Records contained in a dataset
==============================
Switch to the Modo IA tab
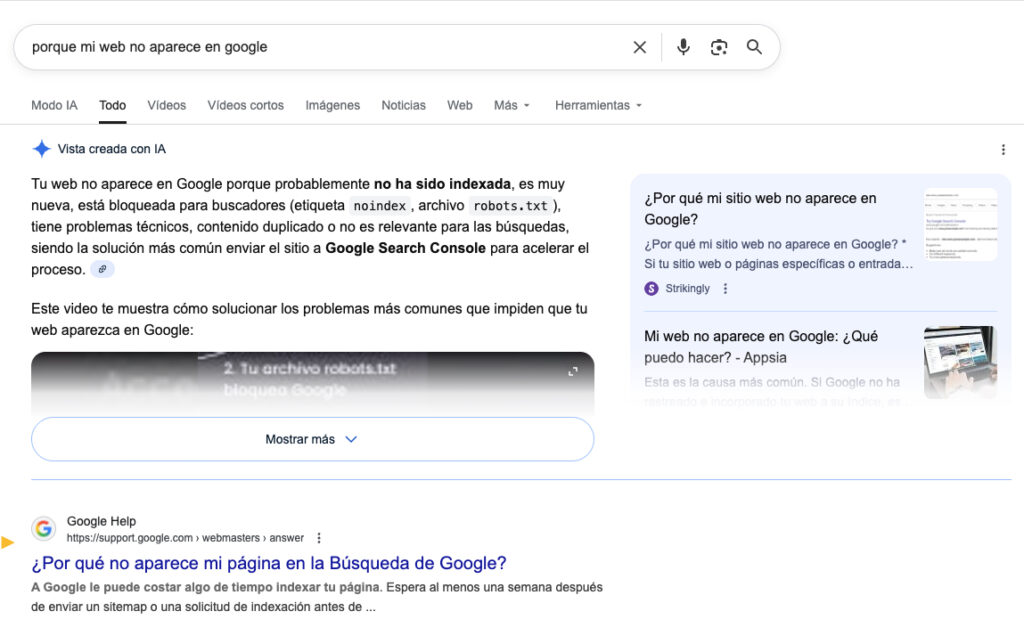Viewport: 1024px width, 644px height. click(54, 105)
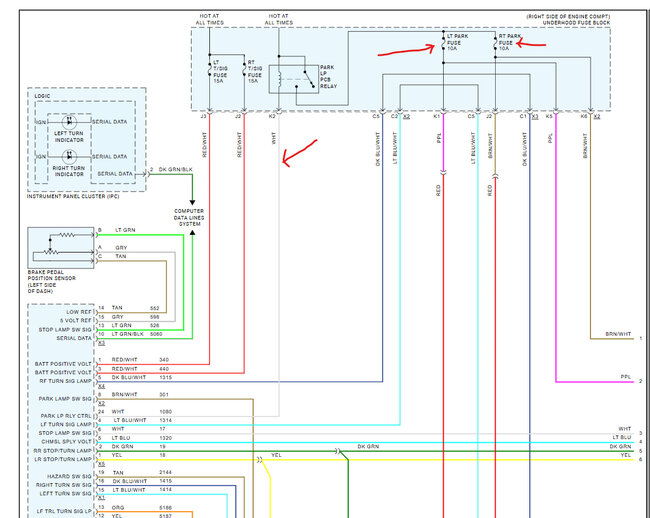Click the PPL wire exit label at right

[x=626, y=377]
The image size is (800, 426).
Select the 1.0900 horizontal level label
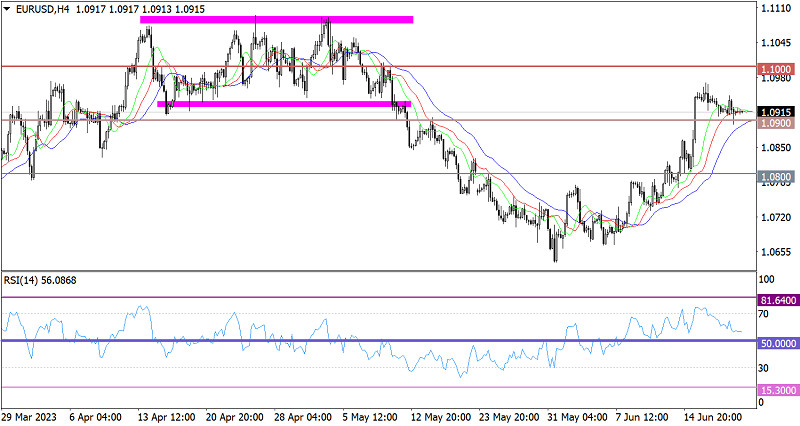point(775,122)
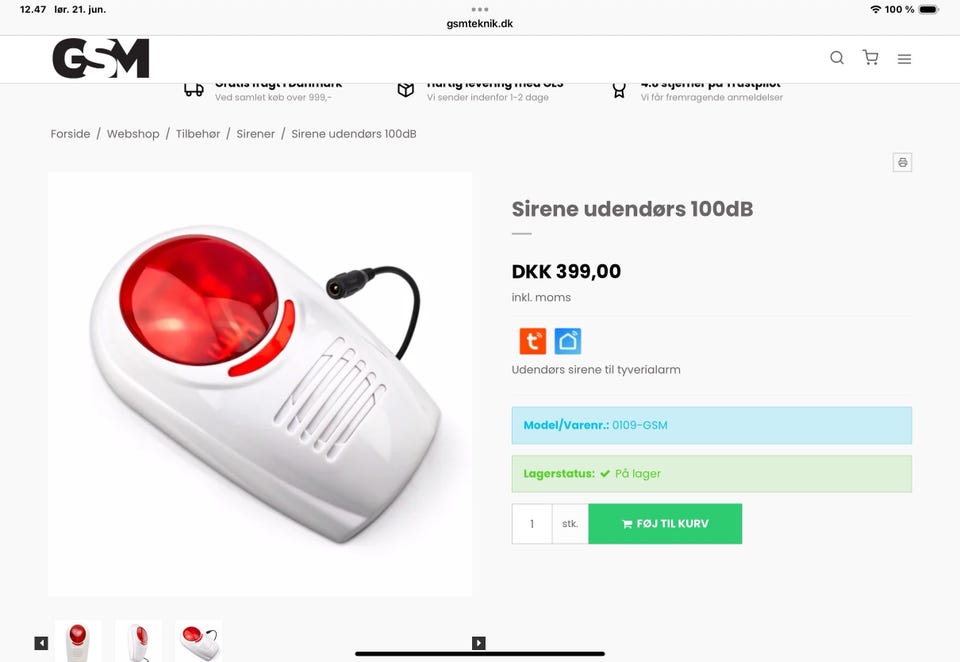Image resolution: width=960 pixels, height=662 pixels.
Task: Open the shopping cart icon
Action: tap(870, 58)
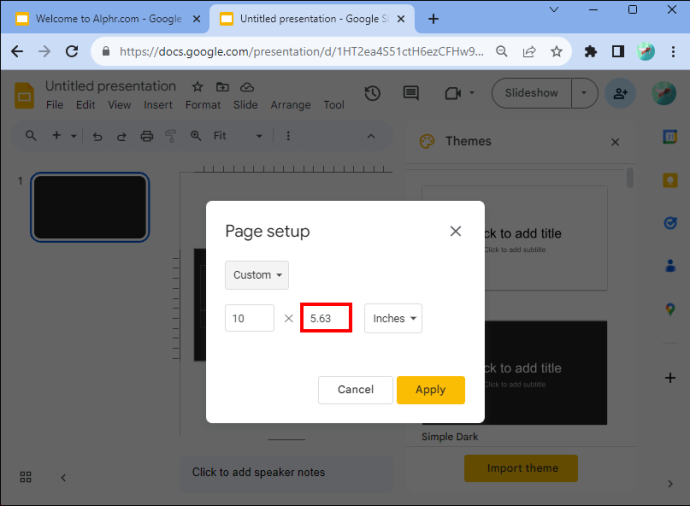Click the camera video icon
This screenshot has width=690, height=506.
[453, 93]
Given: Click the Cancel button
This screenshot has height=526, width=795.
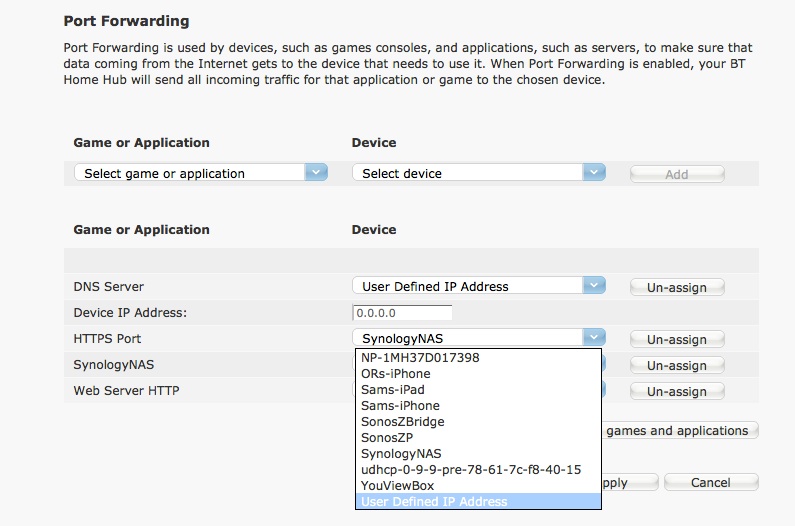Looking at the screenshot, I should click(711, 482).
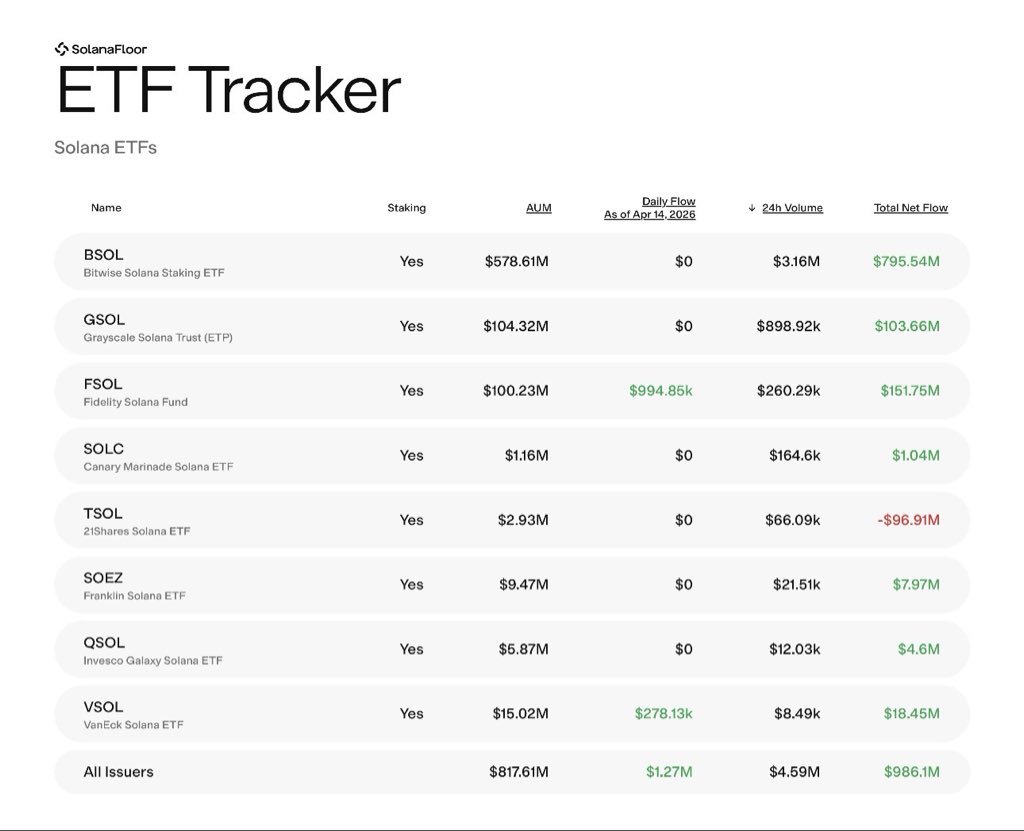Click the Staking column header
1024x831 pixels.
[406, 208]
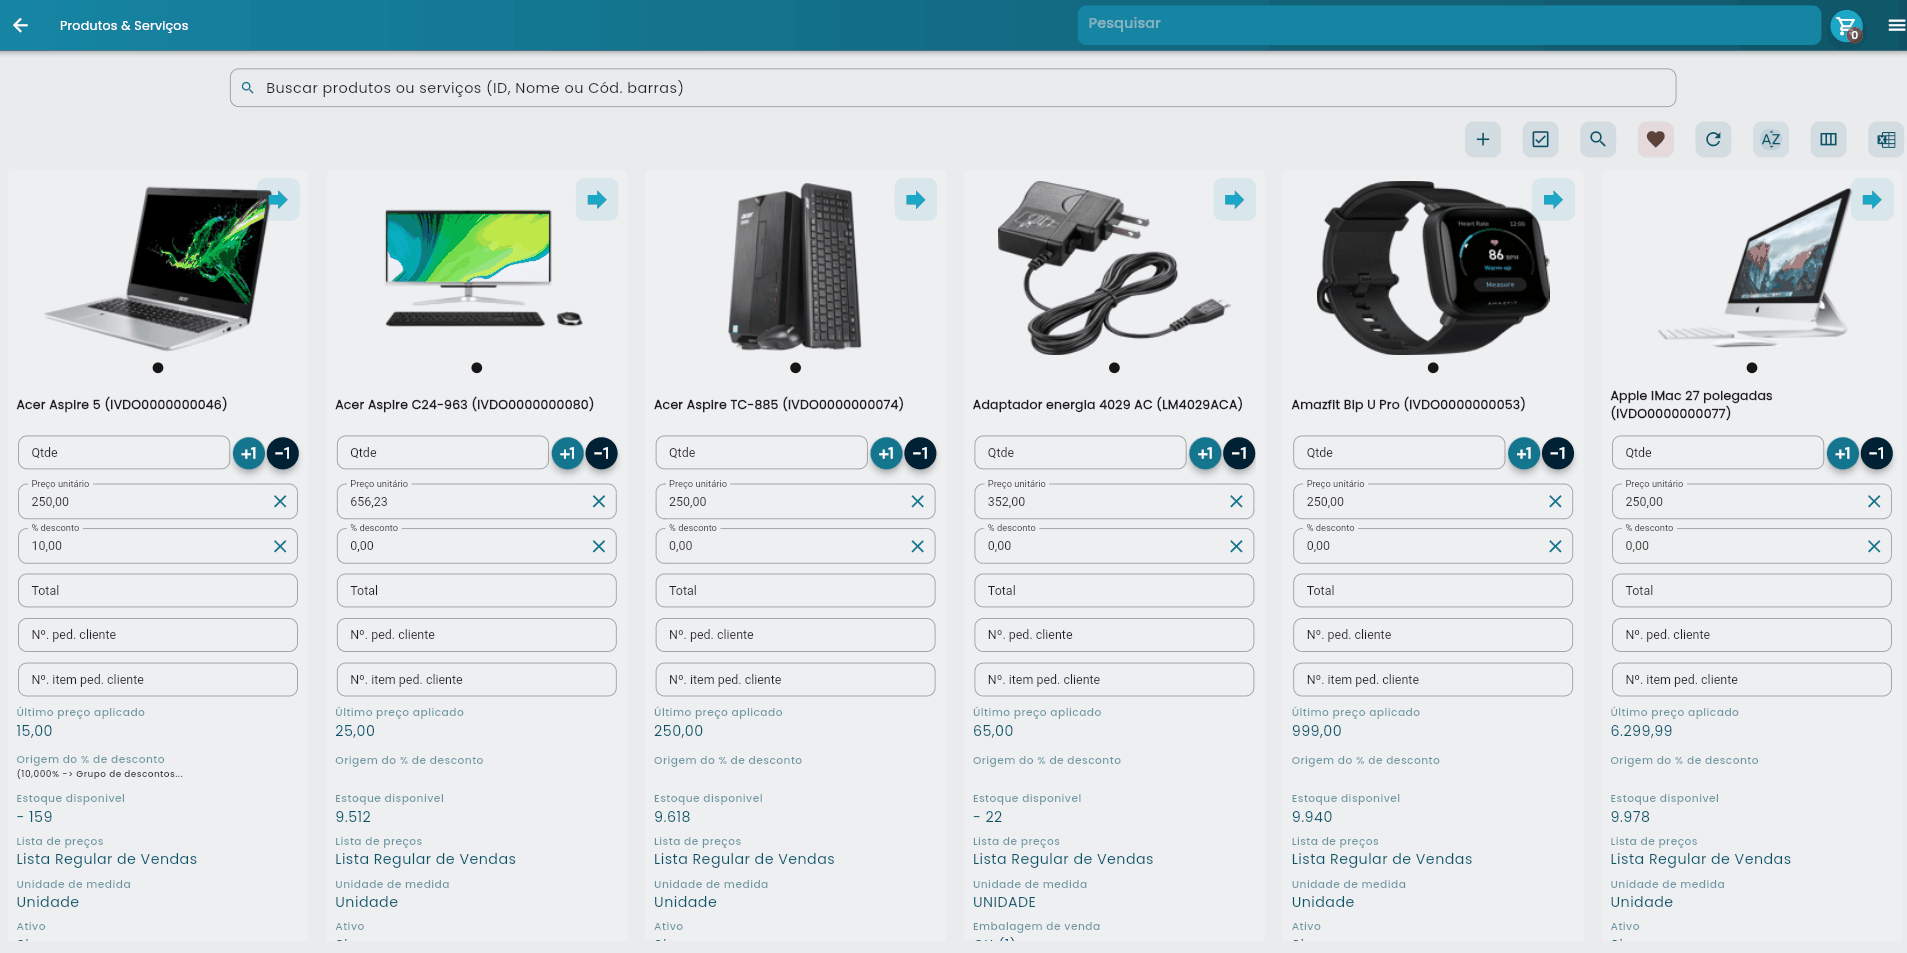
==============================
_YOUR TASK_. Retype the data above exactly, dropping every picture.

_OUTPUT FOR THIS EXERCISE_.
Switch to the Modo IA tab
Viewport: 1024px width, 644px height. click(54, 105)
Click the PPL wire exit label at right

[x=626, y=377]
The image size is (800, 426).
Select the 1.0900 horizontal level label
point(775,122)
Image resolution: width=960 pixels, height=662 pixels.
Task: Open the shopping cart icon
Action: tap(870, 58)
Click the camera video icon
This screenshot has width=690, height=506.
[453, 93]
Given: Click the Cancel button
This screenshot has height=526, width=795.
Looking at the screenshot, I should click(711, 482).
Click the Staking column header
1024x831 pixels.
[406, 208]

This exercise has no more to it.